THE TASK: Write out the data that follows exactly, keeping every picture out.

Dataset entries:
╭──

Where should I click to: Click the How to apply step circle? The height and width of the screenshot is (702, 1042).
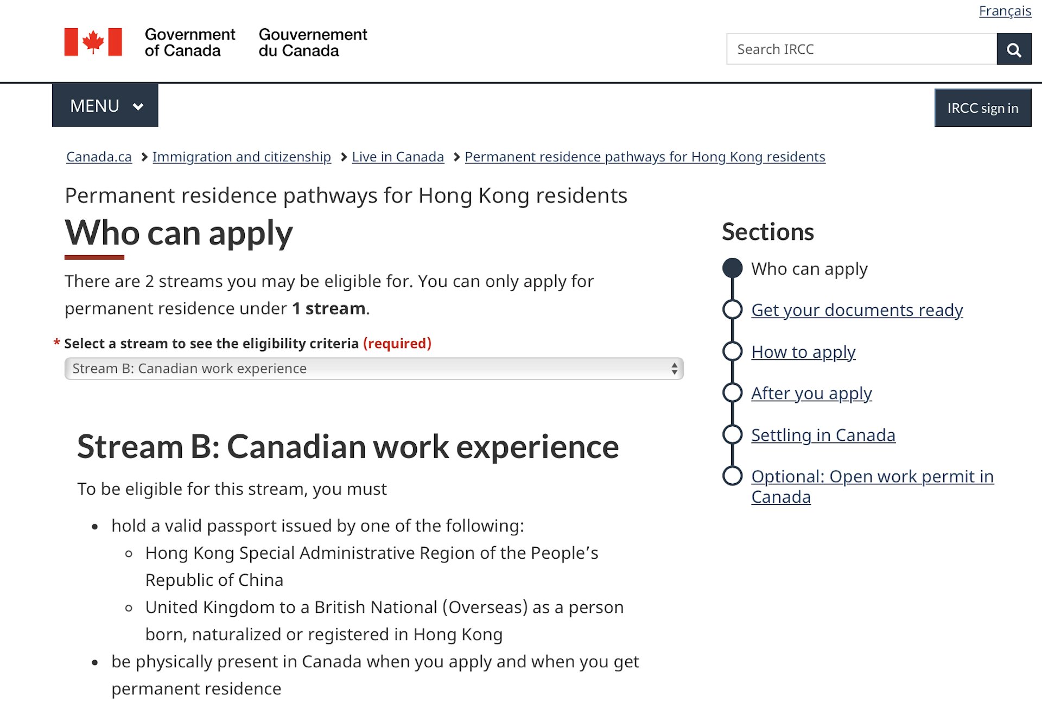click(x=732, y=351)
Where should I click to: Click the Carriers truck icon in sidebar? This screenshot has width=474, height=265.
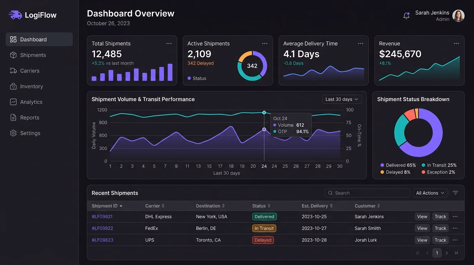(x=13, y=71)
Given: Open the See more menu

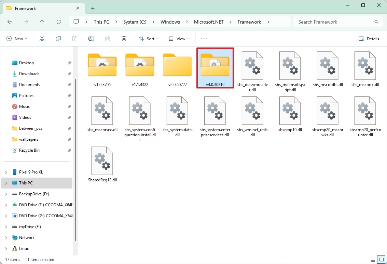Looking at the screenshot, I should click(x=204, y=39).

╰──

WRITTEN RESPONSE:
Where should I click to: Click the How to apply step circle? The height and width of the screenshot is (702, 1042).
click(x=732, y=351)
Where should I click to: Click the Carriers truck icon in sidebar? This screenshot has width=474, height=265.
(x=13, y=71)
Given: Open the See more menu

Looking at the screenshot, I should click(x=204, y=39).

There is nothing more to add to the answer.